Thursday, March 21, 2013

We built them good in Bordeaux, eh Heinie

     This week I decided it was about time to get back to Bordeaux. After all, I started writing this blog as an account  for family and friends of our move to France. If anyone else tripped over it, fine, but from the beginning I've known that blogs about expats living here are approximately equal to the number of  annual worldwide airplays of "Hotel California." Hence the name of this thing and the departures into music and bitching. Still, we are in France.

     A few weeks ago, in one of her opening posts, Cynthia gave you the story and all the architectural details of what's known here as the base sous-marine - the U-boat garage the Germans built during World War II. They left a lot of this kind of shit laying around France after they bugged out in 1944. In fact, there's four more leftover U-boat bunkers up the coast in La Rochelle, St. Nazaire, Lorient and Brest. Das Boot was based in La Rochelle.

     You'll find concrete monuments to the occupation any place in France that had military significance. Some on the coast are gradually being claimed by the Atlantic but most of them are likely to be here longer than the Third Reich was supposed to have lasted. The U-boat bunker here was built after the first submarine presence was established by the Italians. (Now, there's a humiliation for you - being occupied by Italy. It's bad enough to get your ass kicked by the neighborhood bully - then he holds you down for his little toady.)

     These bunkers are built out of so much concrete that a couple of air raids on this one succeeded only in killing some poor civilians without even putting a dent in the roof. Before they split the Germans tried to blow it up but didn't have enough TNT so the French navy moved in for a while after the war. When the navy finished using it they graciously gave it to the locals, who wanted to tear it down but didn't have the money. Somebody eventually came up with the idea of using it as a cultural venue and now it hosts everything from art exhibits to concerts.

     We've been to an art exhibit there and in October, right after we got here, went to hear Melody Gardot. She's a great, young singer with a huge following here and her band, which I tend to focus on, was really tight, as you'd expect. But the whole evening my attention kept drifting away. There are 11 bays in this place and you walk through two of them before getting to the "concert hall" in the third one. About a thousand seats (I'm guessing) are banked against the wall and face the still water filled sub bay. The stage is at the end of the bay so the whole time you're watching the show you half expect U96 to come drifting in. All through the evening, despite the remarkable musicians we were hearing, I'd look around and think, "This is a U-boat bunker,  a freakin' U-boat hangar.
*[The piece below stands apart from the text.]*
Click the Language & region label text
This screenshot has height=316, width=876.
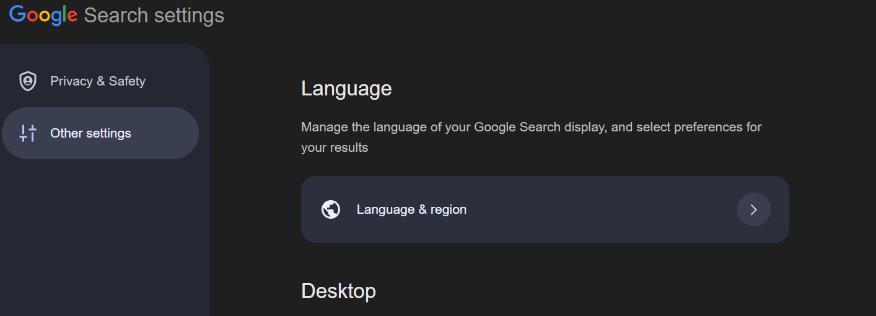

Das Fucking Boot!"

     There don't seem to be any videos online with concert footage that would give you any idea of what the base sous-marine looks like during a show. Here is one short video of a light and sound show inside and, for contrast, a scene from  Das Boot, which isn't hard to imagine when you're inside.


  1. You make me wonder what the acoustics are like in that place - echo-ie? What does the surface of water do to sound?

    And in the second one really makes it come to life but it's a little difficult to understand the dialogue. : )

    1. Thanks, Susan, that's probably something I should have mentioned but I've been trying not to be so verbose. It is a bit loud in there and but I didn't find it harsh. I don't know what effect the water has on it. I tried to find info on this but couldn't.

      In the scene from Das Boot, it's just the Captain addressing the crew and telling them that a war correspondent is going out with them and will make them all famous (I think) This is more or less what I imagined while inside this place.